Oxford University Press created a shortlist of eight words, all chosen to reflect the mood, ethos, or preoccupations of the past year, and asked the public to vote for their favourite.

The public narrowed down the shortlist to four finalists: rizz, Swiftie, prompt, and situationship. A panel of language experts, who considered text and audio data, vote counts and public commentary around the words, then picked the winner.

'Rizz' took the crown, with language experts noting it as 'an interesting example of how language can be formed, shaped, and shared within communities, before being picked up more widely in society'. Commonly used in TikTok videos by the younger generation, the colloquial noun - derived from charisma and defined as ‘style, charm, or attractiveness; the ability to attract a romantic or sexual partner’ - shows how Gen Z impacts language and society.

But, if you are not a regular user of social media, you might hear words like 'rizz' and have absolutely no idea what they mean. To help, we've created created a guide, with the help of Yugo, to key Gen Z phrases parents need to know if their kids are in their teens or early to mid twenties, or they just want to keep up with trends.

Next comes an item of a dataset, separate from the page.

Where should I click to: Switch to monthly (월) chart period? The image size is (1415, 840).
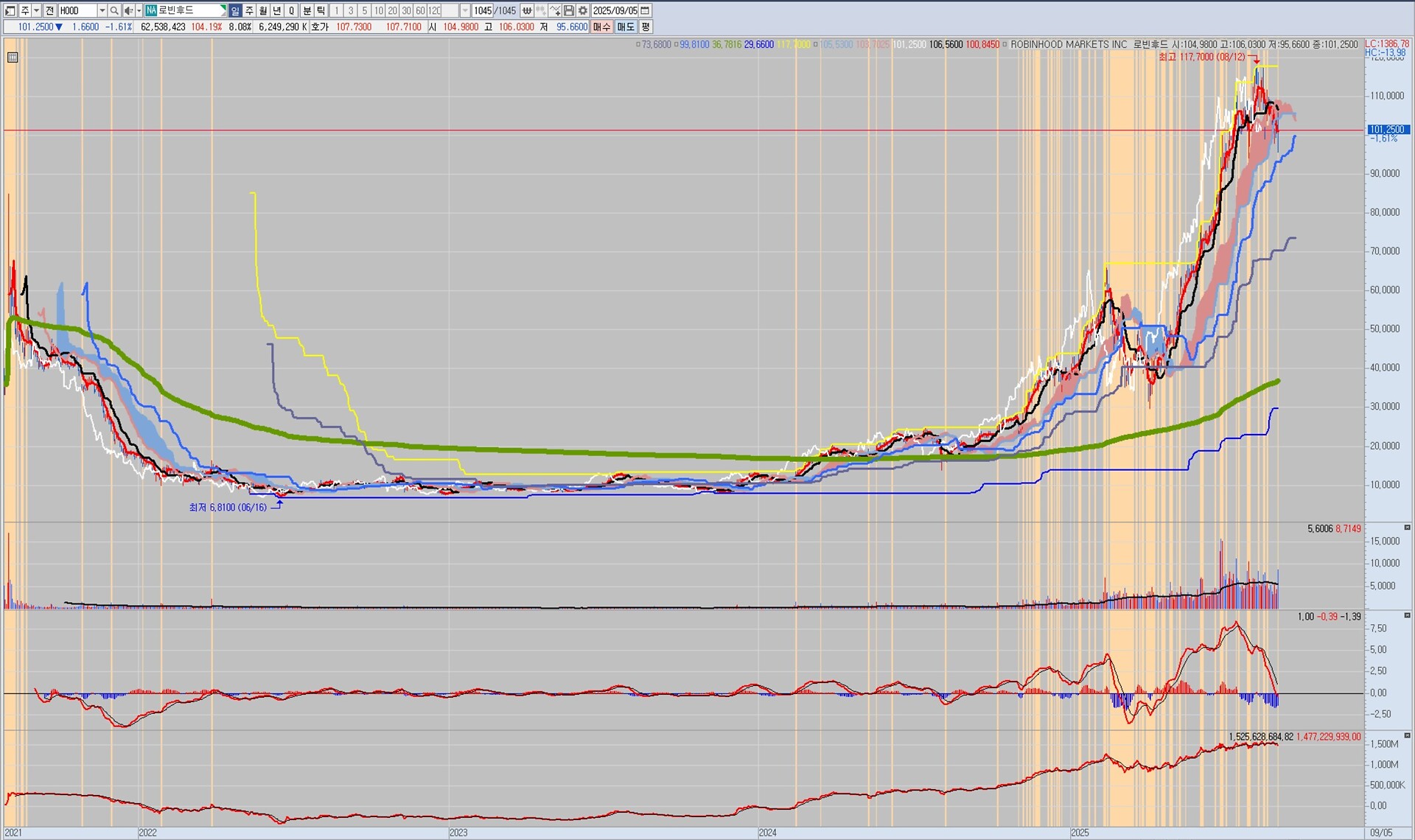(x=263, y=10)
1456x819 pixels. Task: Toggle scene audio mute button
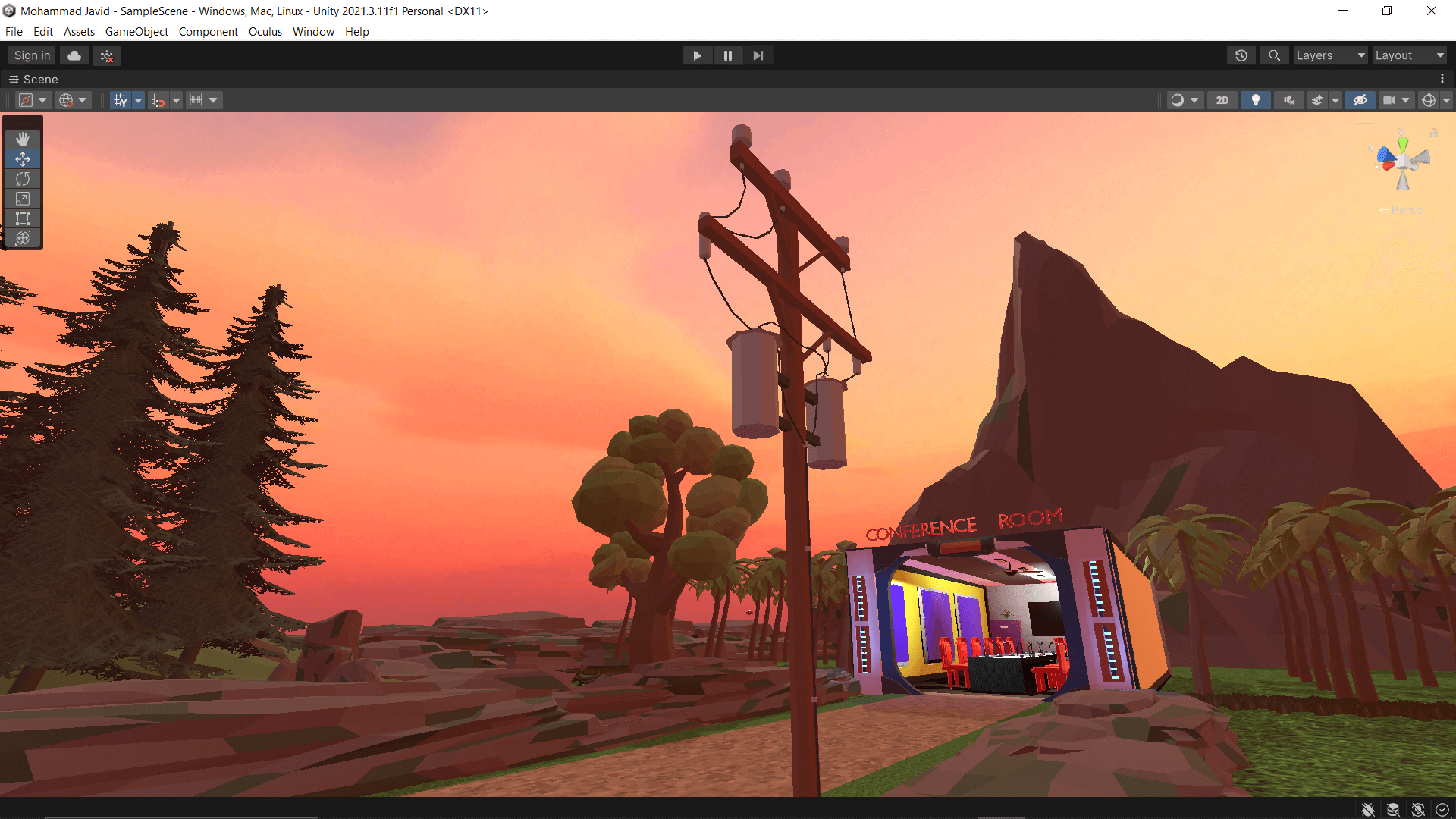point(1288,100)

Gen Z slang all parents should know

  • Rizz: You may hear your child talking about ‘rizz’, and how much 'rizz' somebody has. Short for charisma, it generally refers to how a person acts when they are trying to charm or seduce a partner. For example, if you use a great chat up line at the bar and it works, you’ve got excellent 'rizz'. If you struggle to talk to potential partners, you’ve got negative 'rizz'. It’s a sliding scale.
  • Beige flag: This trending new phrase depicts something mundane about a person that has the potential to put someone off. Lets their dog eat food they’ve dropped on the floor instead of cleaning it up? Beige flag. Always the last one ready even though they outwardly claim to be the most organised? Beige flag. The characteristics are not necessarily good or bad, they might just be a little odd or boring.
  • Cheugy: Cheugy is a word that Gen Z use to describe millennials when they are being particularly… millennially. Got a live, laugh, love sign in your home? Cheugy.
  • It’s the ___ for me: You might have heard your child watching TV and exclaiming ‘it’s the ___ for me’, with the blank referring to something that is happening in the scene. Well, they’re actually referring to something embarrassing or annoying that they can see in the scene. Let’s think of an example. If your child was arguing with you about not being allowed out one night, instead of the usual ‘I hate you mum’ spiel, they might say ‘it’s the lack of trust for me’.
  • Go off/pop off: When your child is complimenting something, instead of saying ‘great job’ or ‘looks amazing’, they might say ‘pop off’. This essentially is a way of expressing excitement or positivity towards somebody else, in a complimentary way of course. Made the best lasagne ever for dinner? Go off, sis. Alternatively, if your child hears someone putting in a great argument, or expressing an opinion they agree with, they may also say ‘pop off’ or ‘its popping off’. 
  • We stan: A ‘stan’ is somebody who is a huge and enthusiastic fan of a certain TV show, film, band, or brand. It originated as a blend of the words ‘stalker’ and ‘fan’, meaning someone who was so obsessed with their passion that they would stalk people involved in it. But, more recently the term has evolved to be less stalker, and more fan. If your child sees someone in a restaurant wearing a cute outfit, they might say, ‘we stan’. If they saw a dog playing enthusiastically in the park, they might say ‘we stan’. They essentially mean that they are a fan of what they are looking at.